**ACTIVITY**
From the line that contains "Task: Click the ACTIVE Free plan button" through the closing line of the entries, write out each line exactly; pictures stay out.

**RECORDED DATA**

__________________________________________________

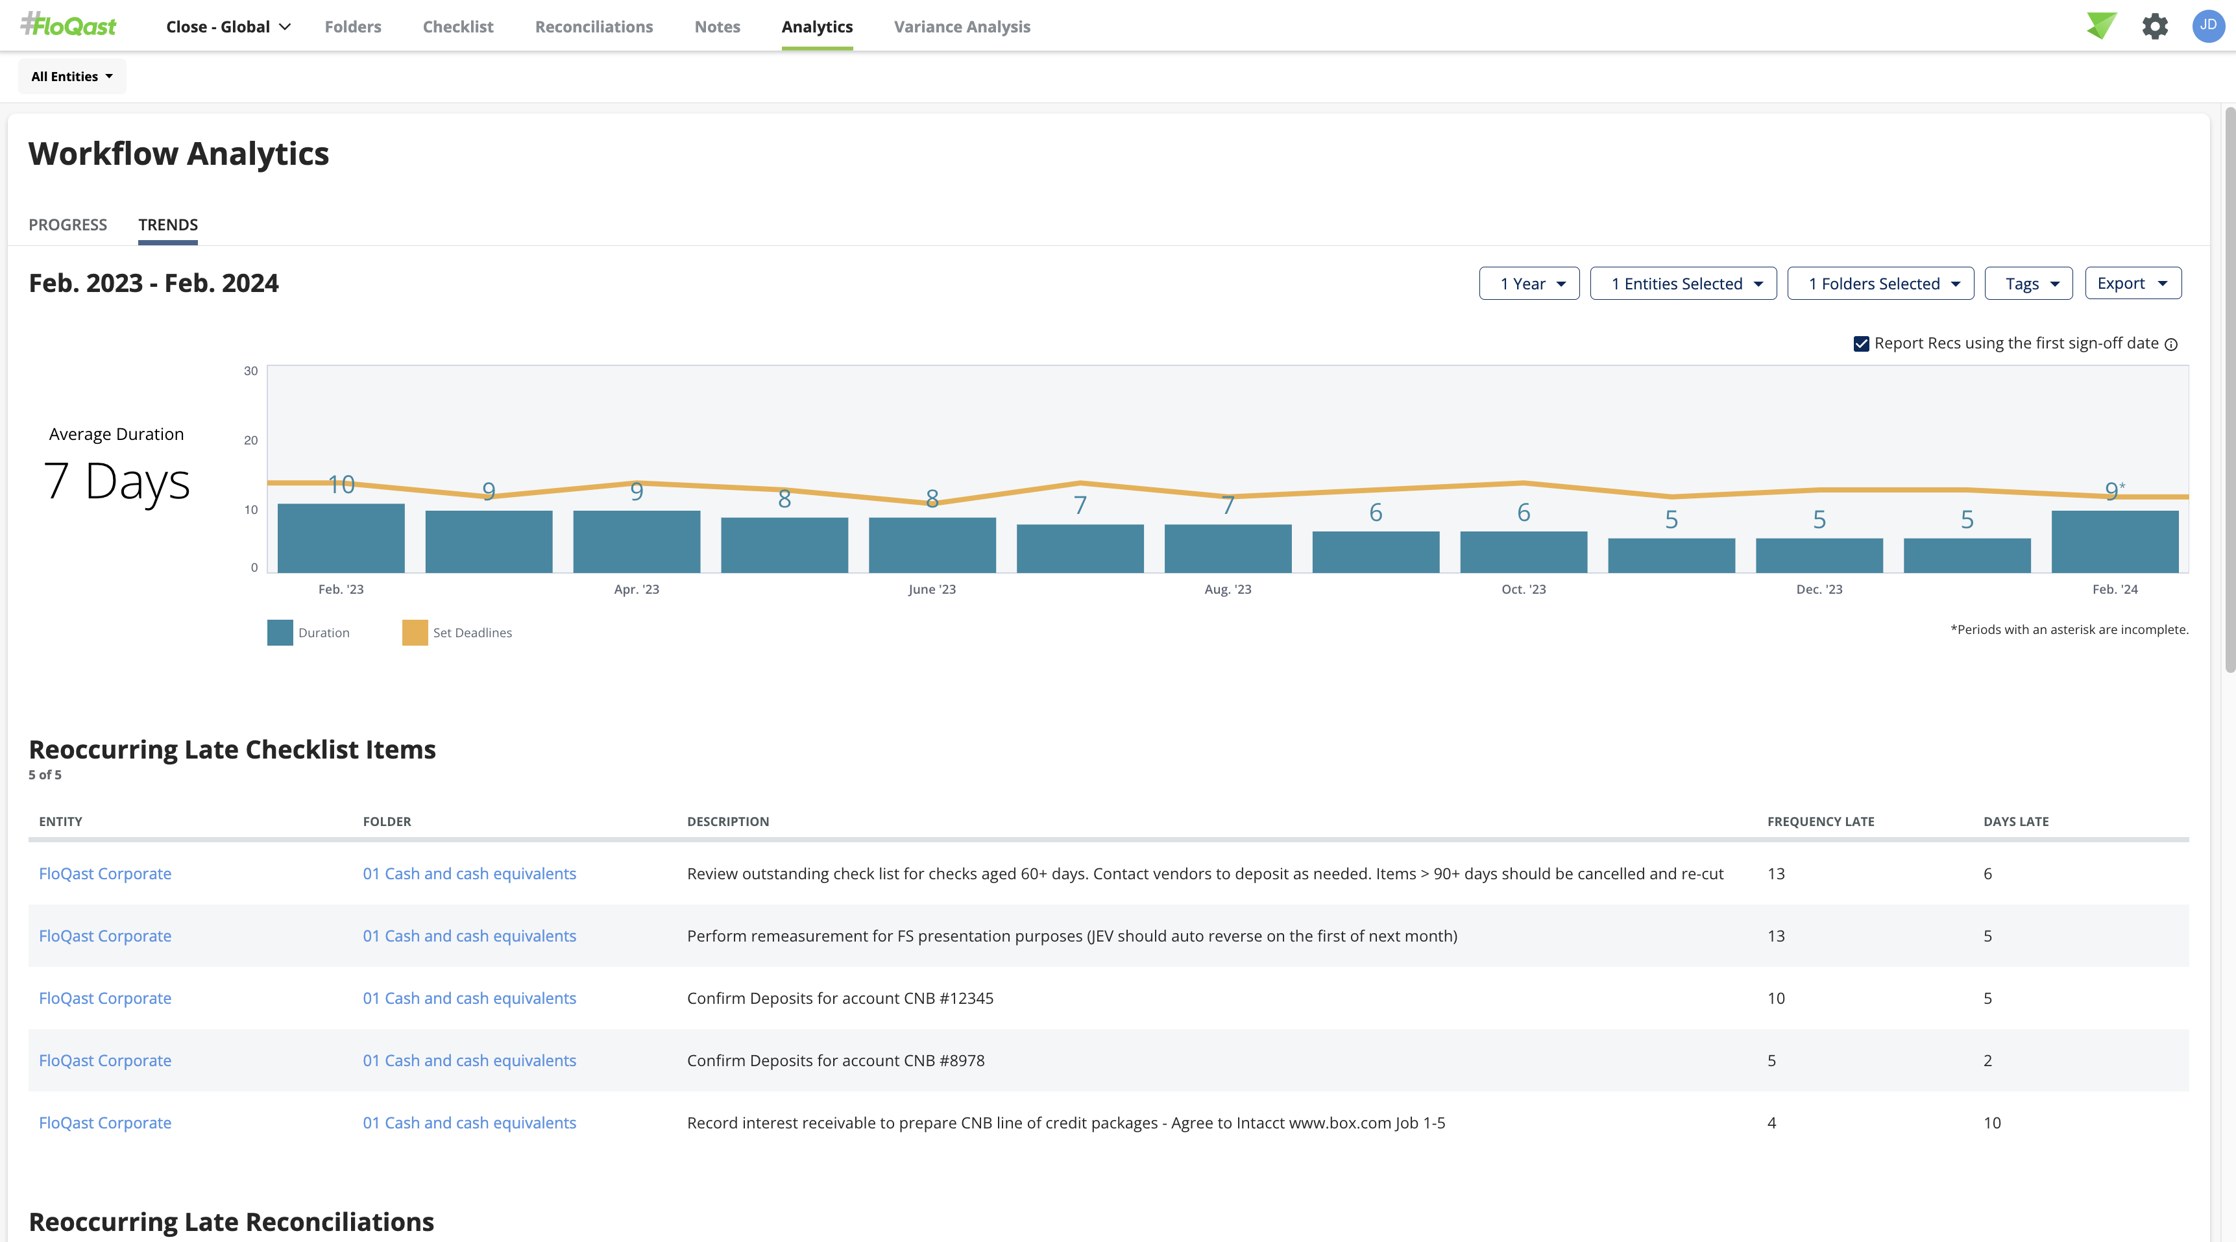Image resolution: width=2236 pixels, height=1242 pixels.
Task: Expand the Tags filter dropdown
Action: coord(2028,283)
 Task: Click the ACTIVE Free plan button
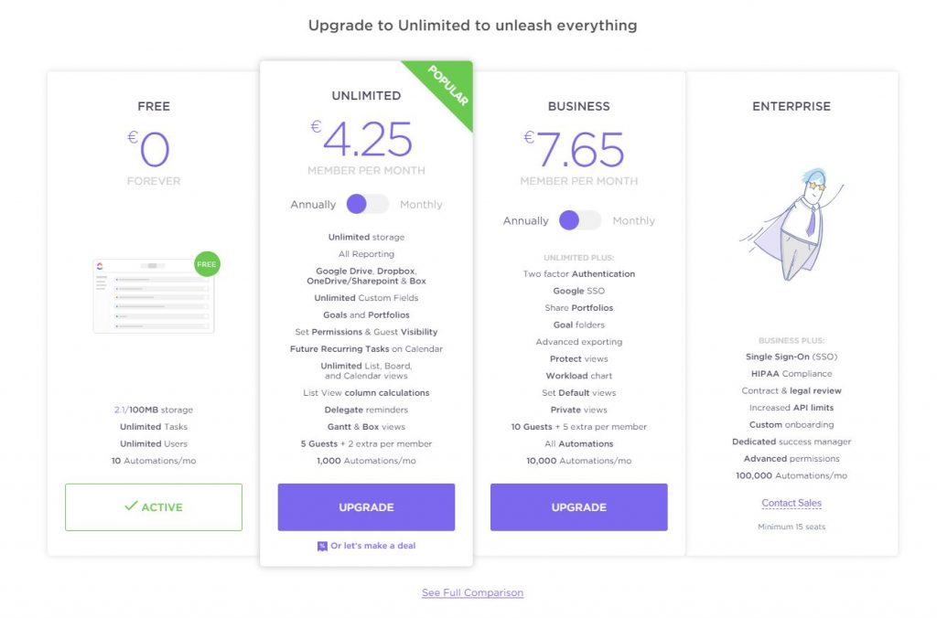tap(154, 507)
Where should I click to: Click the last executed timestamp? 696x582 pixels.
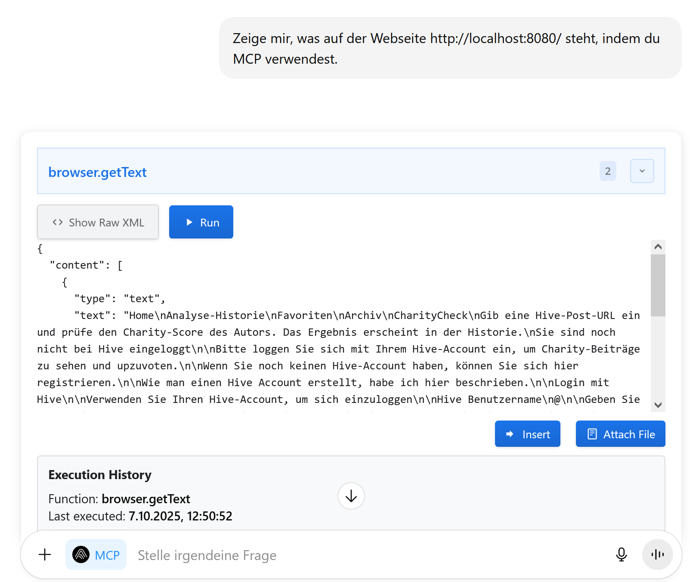coord(180,516)
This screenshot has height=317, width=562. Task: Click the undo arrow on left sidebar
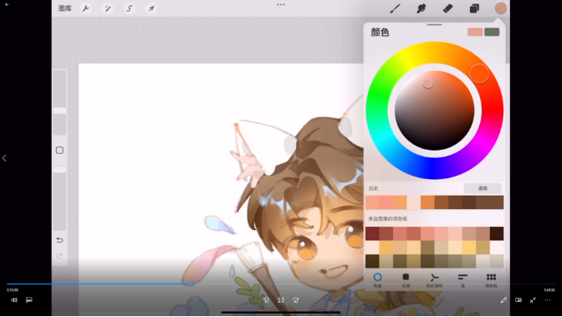click(59, 240)
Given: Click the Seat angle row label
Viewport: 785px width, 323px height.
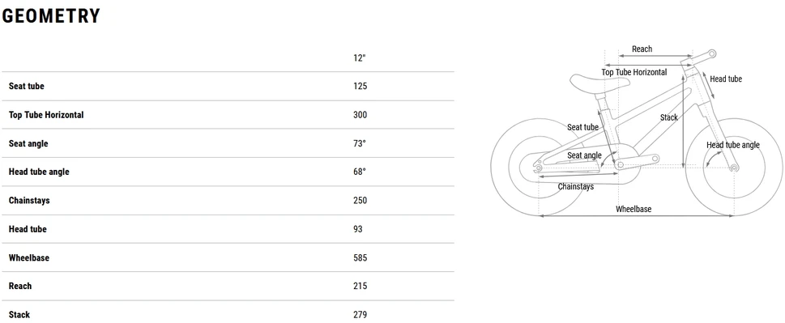Looking at the screenshot, I should [x=28, y=143].
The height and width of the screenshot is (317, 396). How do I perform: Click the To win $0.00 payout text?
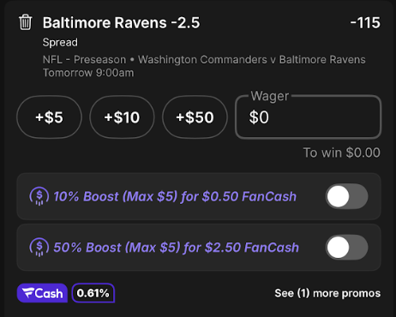[x=342, y=153]
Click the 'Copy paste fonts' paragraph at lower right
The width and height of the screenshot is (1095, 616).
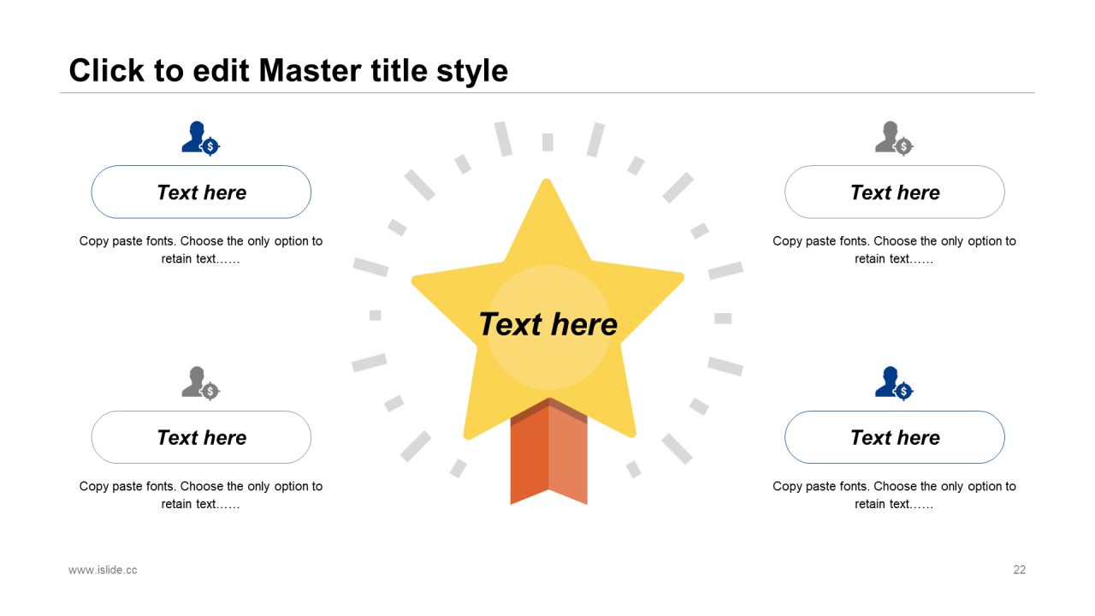click(x=895, y=495)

__________________________________________________

**FINISHED EXERCISE**
 Task: Click the ACTIVE Free plan button
tap(154, 507)
Where should I click to: Click the last executed timestamp? 696x582 pixels.
coord(180,516)
This screenshot has height=317, width=562. Task: Click the undo arrow on left sidebar
click(59, 240)
Given: Click the Seat angle row label
Viewport: 785px width, 323px height.
Looking at the screenshot, I should [x=28, y=143].
The height and width of the screenshot is (317, 396). How do I perform: Click the To win $0.00 payout text?
[x=342, y=153]
Click the 'Copy paste fonts' paragraph at lower right
The width and height of the screenshot is (1095, 616).
click(x=895, y=495)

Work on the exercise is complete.